-- WHAT IS BEING ASKED --
Give back an exact copy of the lines in the records below, from the line that has "Click the 11월" through the line that has "Given: Sort by the Codice column header", and nothing besides.
━━━ MATERIAL SHOWN ━━━
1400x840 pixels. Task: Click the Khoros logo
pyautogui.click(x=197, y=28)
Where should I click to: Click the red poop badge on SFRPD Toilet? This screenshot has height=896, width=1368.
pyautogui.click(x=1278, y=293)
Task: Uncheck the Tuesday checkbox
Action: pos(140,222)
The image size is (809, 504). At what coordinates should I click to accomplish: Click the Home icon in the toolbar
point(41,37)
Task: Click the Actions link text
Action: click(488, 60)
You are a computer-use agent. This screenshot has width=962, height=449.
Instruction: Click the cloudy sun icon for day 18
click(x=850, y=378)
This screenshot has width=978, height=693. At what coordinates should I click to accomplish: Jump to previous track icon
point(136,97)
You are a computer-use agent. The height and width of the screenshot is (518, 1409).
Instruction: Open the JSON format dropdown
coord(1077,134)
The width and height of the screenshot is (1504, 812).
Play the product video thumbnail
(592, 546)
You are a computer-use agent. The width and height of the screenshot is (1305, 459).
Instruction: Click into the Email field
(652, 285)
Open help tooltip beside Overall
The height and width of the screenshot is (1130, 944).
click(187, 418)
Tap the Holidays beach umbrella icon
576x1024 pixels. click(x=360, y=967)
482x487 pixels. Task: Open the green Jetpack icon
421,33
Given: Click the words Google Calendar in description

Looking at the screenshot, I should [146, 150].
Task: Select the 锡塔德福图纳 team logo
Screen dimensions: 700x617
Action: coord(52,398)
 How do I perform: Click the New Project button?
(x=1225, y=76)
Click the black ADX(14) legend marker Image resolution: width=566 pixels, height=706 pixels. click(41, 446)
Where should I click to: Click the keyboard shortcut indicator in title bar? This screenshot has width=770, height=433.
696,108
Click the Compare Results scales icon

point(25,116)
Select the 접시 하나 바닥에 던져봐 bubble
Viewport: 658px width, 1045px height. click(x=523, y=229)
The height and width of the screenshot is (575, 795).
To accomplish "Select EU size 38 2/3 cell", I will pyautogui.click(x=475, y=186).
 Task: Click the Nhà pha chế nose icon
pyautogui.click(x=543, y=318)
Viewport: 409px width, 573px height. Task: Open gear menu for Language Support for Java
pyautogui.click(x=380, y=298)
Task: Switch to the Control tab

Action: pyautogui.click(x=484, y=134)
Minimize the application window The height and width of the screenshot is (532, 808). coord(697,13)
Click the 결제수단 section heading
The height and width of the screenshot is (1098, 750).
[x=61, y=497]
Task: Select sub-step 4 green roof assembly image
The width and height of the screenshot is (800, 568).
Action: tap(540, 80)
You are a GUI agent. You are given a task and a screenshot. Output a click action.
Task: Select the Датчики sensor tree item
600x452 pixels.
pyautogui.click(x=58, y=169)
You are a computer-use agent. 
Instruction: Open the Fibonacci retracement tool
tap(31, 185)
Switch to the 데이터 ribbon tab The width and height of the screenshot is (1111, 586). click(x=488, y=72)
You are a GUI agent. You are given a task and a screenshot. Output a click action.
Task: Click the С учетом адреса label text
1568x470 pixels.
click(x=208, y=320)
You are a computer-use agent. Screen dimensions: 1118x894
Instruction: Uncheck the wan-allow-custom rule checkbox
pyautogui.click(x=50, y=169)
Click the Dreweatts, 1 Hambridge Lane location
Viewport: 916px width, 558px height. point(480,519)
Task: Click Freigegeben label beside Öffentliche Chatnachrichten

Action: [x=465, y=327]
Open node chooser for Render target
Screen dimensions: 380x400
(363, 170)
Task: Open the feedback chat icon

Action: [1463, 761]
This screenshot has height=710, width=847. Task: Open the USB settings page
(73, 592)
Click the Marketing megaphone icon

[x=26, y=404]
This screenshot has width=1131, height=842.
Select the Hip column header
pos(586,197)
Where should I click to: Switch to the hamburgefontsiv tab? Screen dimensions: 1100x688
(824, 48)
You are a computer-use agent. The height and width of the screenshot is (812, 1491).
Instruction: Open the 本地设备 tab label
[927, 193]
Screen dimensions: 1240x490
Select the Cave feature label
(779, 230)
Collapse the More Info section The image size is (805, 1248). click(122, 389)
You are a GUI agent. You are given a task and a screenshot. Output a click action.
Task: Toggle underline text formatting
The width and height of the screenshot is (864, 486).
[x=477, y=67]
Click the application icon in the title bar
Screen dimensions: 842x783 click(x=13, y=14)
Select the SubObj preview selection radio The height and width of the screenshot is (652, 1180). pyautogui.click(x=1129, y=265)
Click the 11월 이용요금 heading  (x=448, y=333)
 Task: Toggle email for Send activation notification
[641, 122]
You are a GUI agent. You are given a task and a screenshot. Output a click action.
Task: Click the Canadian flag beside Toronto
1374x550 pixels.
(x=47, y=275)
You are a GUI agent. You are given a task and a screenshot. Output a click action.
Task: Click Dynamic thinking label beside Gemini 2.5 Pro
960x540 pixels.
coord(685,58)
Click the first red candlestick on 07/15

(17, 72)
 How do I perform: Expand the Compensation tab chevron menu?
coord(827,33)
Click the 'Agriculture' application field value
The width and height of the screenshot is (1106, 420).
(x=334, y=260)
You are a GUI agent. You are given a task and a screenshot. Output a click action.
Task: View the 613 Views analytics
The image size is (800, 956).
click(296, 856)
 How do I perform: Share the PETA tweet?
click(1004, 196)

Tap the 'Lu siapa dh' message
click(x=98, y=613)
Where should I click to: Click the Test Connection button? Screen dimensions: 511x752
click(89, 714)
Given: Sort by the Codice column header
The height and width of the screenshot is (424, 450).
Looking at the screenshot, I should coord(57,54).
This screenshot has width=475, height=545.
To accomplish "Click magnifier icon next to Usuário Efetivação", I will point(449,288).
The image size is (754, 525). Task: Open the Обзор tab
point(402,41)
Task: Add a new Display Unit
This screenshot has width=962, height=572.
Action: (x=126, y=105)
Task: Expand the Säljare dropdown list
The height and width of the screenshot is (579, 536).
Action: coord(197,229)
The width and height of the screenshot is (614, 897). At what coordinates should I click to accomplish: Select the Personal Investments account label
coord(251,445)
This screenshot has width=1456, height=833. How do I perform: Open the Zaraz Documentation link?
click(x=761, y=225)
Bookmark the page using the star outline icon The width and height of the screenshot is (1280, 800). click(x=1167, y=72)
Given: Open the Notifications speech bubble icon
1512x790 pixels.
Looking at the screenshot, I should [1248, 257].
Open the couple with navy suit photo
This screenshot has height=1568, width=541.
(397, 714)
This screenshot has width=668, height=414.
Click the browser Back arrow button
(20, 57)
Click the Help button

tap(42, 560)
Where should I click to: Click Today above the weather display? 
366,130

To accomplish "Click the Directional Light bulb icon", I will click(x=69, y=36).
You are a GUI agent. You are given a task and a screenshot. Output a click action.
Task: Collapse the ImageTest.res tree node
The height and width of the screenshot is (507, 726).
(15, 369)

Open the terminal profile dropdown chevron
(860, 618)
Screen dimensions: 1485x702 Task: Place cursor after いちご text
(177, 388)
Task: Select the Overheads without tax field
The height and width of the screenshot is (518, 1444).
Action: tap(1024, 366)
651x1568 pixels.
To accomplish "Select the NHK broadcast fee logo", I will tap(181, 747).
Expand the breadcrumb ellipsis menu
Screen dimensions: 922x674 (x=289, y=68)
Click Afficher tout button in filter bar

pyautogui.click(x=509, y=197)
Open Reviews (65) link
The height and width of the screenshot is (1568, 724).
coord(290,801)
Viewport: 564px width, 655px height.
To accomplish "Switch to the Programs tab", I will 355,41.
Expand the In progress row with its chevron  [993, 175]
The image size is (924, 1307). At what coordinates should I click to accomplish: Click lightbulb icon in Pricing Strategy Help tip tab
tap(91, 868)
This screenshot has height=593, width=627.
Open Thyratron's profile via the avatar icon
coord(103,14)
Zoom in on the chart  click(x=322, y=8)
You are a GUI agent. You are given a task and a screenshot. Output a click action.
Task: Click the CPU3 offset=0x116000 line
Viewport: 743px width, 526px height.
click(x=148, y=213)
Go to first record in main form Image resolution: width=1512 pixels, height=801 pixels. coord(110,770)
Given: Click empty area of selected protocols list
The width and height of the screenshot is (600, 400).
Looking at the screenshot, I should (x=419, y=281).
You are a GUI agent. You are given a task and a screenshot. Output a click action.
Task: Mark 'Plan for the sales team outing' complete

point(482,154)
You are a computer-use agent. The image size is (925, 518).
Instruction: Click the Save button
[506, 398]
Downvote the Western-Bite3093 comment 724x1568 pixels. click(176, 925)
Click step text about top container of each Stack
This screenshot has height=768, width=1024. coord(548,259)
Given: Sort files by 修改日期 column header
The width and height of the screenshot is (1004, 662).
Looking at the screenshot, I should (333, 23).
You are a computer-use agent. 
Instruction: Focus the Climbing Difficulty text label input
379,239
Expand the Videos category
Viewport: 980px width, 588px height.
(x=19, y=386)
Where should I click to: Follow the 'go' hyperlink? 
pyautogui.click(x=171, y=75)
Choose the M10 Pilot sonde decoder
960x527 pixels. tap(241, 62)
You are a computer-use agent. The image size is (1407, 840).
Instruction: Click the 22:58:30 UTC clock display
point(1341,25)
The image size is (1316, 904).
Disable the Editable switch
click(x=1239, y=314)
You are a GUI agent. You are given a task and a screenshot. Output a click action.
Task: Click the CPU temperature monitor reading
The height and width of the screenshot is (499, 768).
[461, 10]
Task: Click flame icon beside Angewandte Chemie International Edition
━━━
-- RESULT OF THE EXERCISE --
Click the 11월 이용요금 heading  (x=448, y=333)
 Task: Toggle email for Send activation notification
[641, 122]
You are a GUI agent. You are given a task and a screenshot. Output a click action.
Task: Click the Canadian flag beside Toronto
1374x550 pixels.
(x=47, y=275)
You are a GUI agent. You are given a task and a screenshot. Output a click action.
Task: Click Dynamic thinking label beside Gemini 2.5 Pro
960x540 pixels.
coord(685,58)
Click the first red candlestick on 07/15

(17, 72)
 How do I perform: Expand the Compensation tab chevron menu?
coord(827,33)
Click the 'Agriculture' application field value
The width and height of the screenshot is (1106, 420).
(x=334, y=260)
You are a GUI agent. You are given a task and a screenshot. Output a click action.
Task: View the 613 Views analytics
The image size is (800, 956).
click(296, 856)
 How do I perform: Share the PETA tweet?
click(1004, 196)

Tap the 'Lu siapa dh' message
click(x=98, y=613)
Where should I click to: Click the Test Connection button? Screen dimensions: 511x752
click(89, 714)
Given: Sort by the Codice column header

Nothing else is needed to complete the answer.